A blog about interns in DC:
(Talking about the recent pirate troubles off the coast of Africa)
Intern #1 So do these pirates look like pirates?
Intern #2: What do you mean?
Intern #1: Well, what do they look like?
Intern #2: They’re people with normal clothes . . .and guns.
Intern #1 So they’re not like real pirates?
Intern #2: ?
Intern #1: When I think of pirates I think of Pirates of Caribbean. Do they look like that?
Intern #2: Pirates back then dressed like that because that was the clothes of the day. Pirates today dress in today’s clothes.
Intern #1: Well they should at least still have eye patches.
And then there’s this:
Four interns sit down in my section and order four Bud Lights.
Me: I’m sorry, fellas, we don’t have Bud Light. We have PBR on draft, though.

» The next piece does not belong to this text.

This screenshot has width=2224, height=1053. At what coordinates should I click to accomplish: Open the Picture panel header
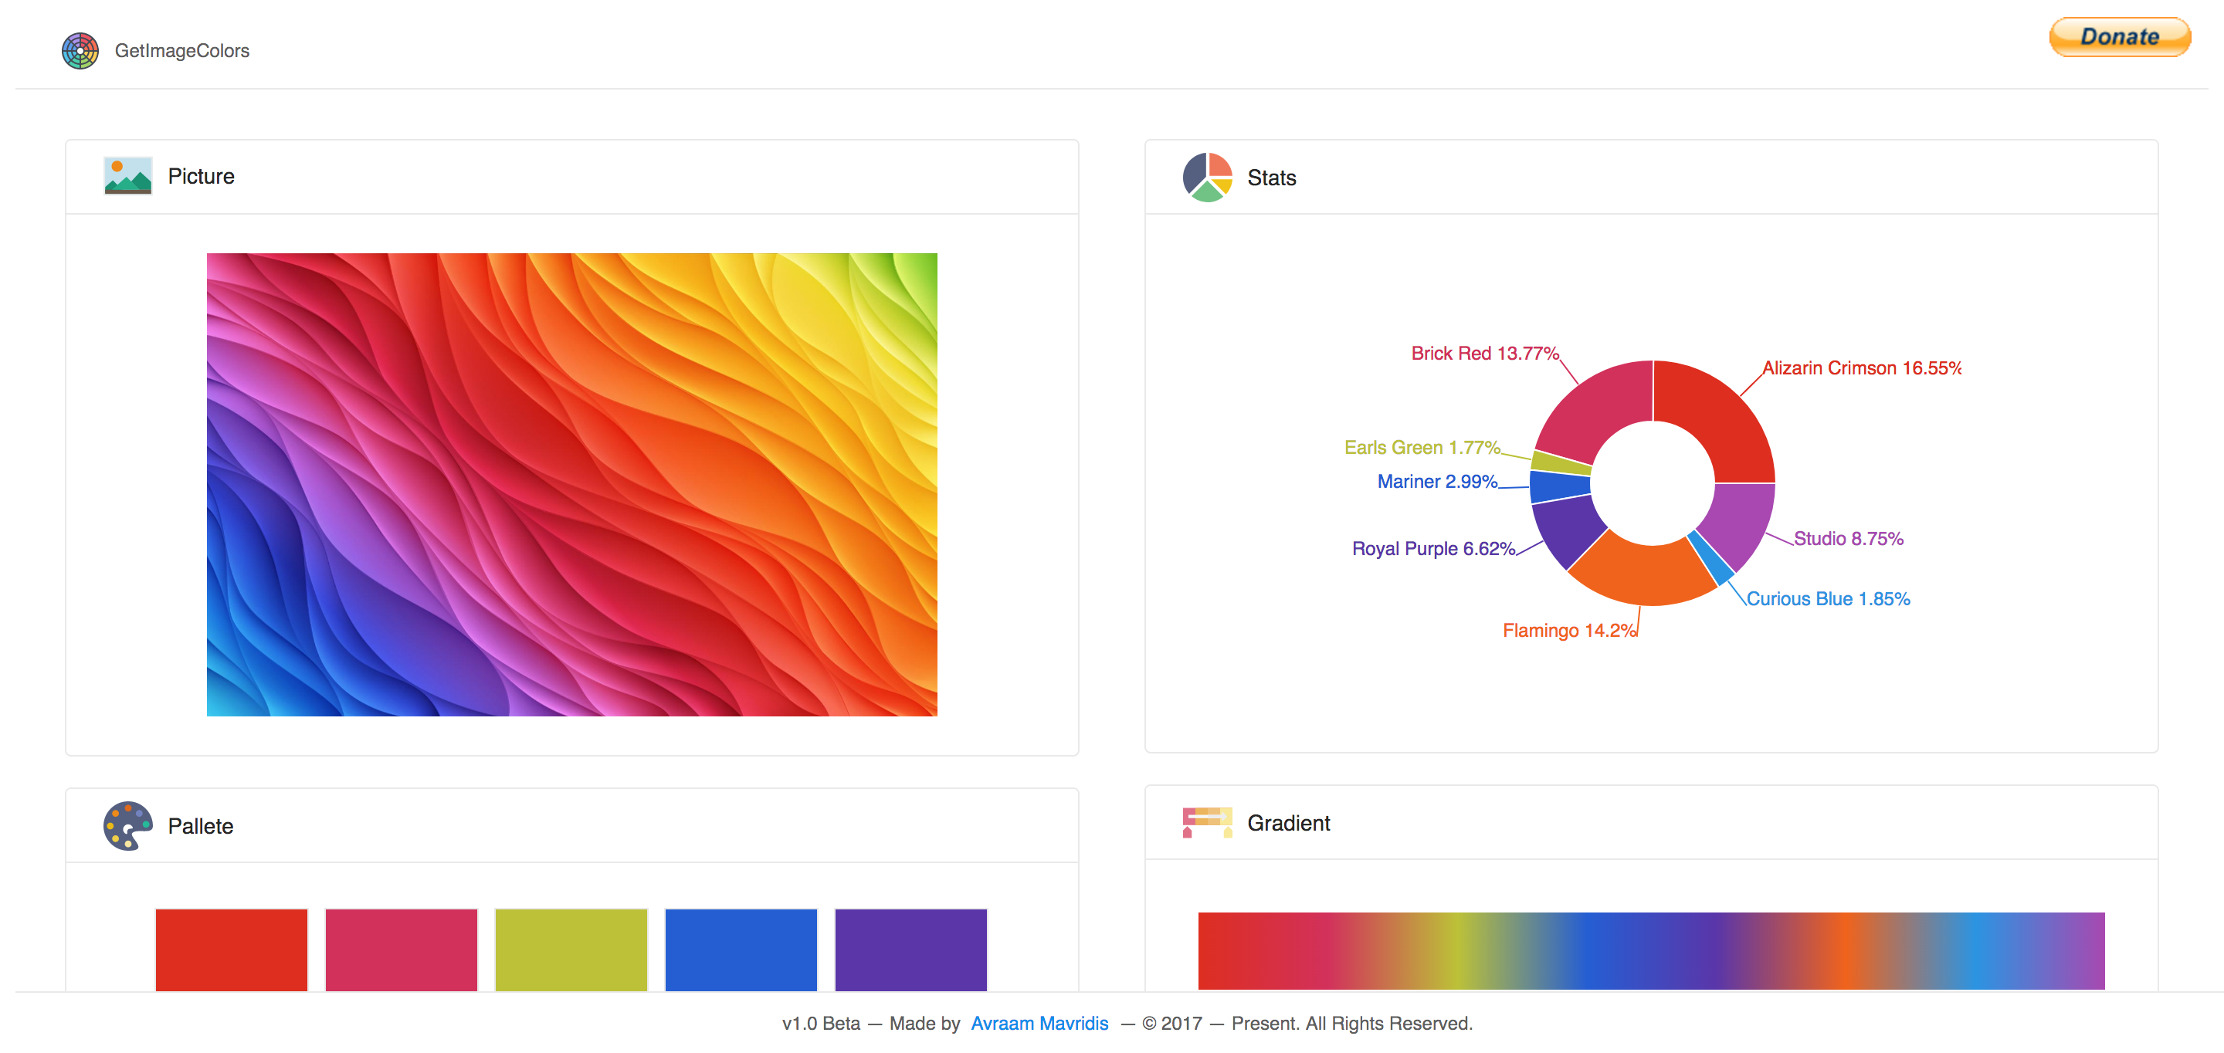(x=202, y=176)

Intern #1: (sighs) Fine, four of those.
Me: No problem. I just need to see your ID’s.
Intern #2: You don’t need to see our ID’s. We work for Congressman _______ from ________. (Flashes his red badge)

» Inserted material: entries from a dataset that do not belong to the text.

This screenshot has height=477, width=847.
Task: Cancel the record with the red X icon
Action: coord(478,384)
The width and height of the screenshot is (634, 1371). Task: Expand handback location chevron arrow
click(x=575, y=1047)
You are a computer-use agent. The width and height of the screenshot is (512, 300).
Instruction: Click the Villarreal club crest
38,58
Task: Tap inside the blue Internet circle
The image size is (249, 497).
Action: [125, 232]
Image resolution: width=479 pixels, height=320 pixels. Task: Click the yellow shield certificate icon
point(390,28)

Me: Sorry, dude, but unless the Distinguished Gentleman from _______ is willing to use his oversight authority to make the $10,000 fine that we’d get slapped with for serving you without ID’s go away, and give me a paying job when I get fired anyway, I’m still going to have to see them.
Intern #1: Wow, “oversight authority.” That’s more knowledge than I’d expect from someone with your job.

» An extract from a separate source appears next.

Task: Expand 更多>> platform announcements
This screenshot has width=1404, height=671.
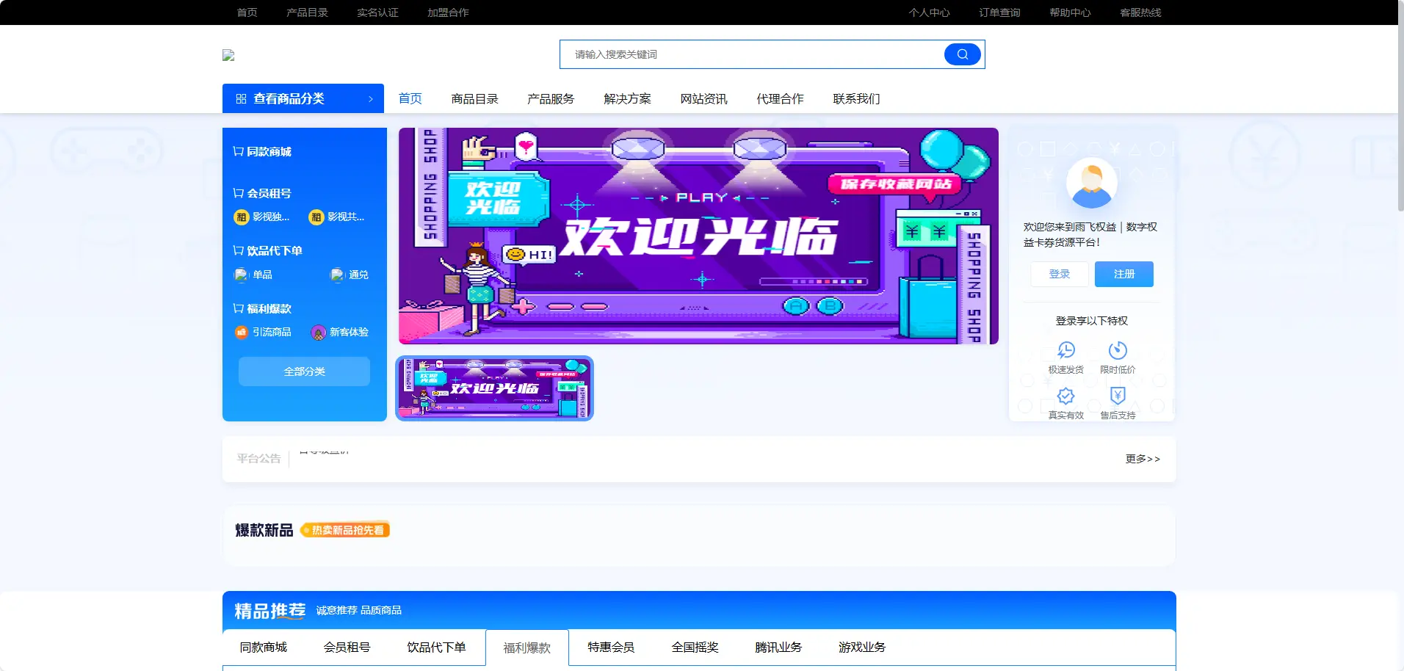Action: [x=1142, y=459]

Me: And that’s about as much ignorance as I’d expect from someone who agreed to lick envelopes for free.
Every customer within earshot starts laughing. The interns pitch a royal fit, call my manager over, and get kicked out anyway. The best part? Not only did I get a $20 bonus from my manager for doing my job right, all of my other customers tipped me at least double.
Thanks for buying me a the new iPhone, boys. Y’all come back anytime.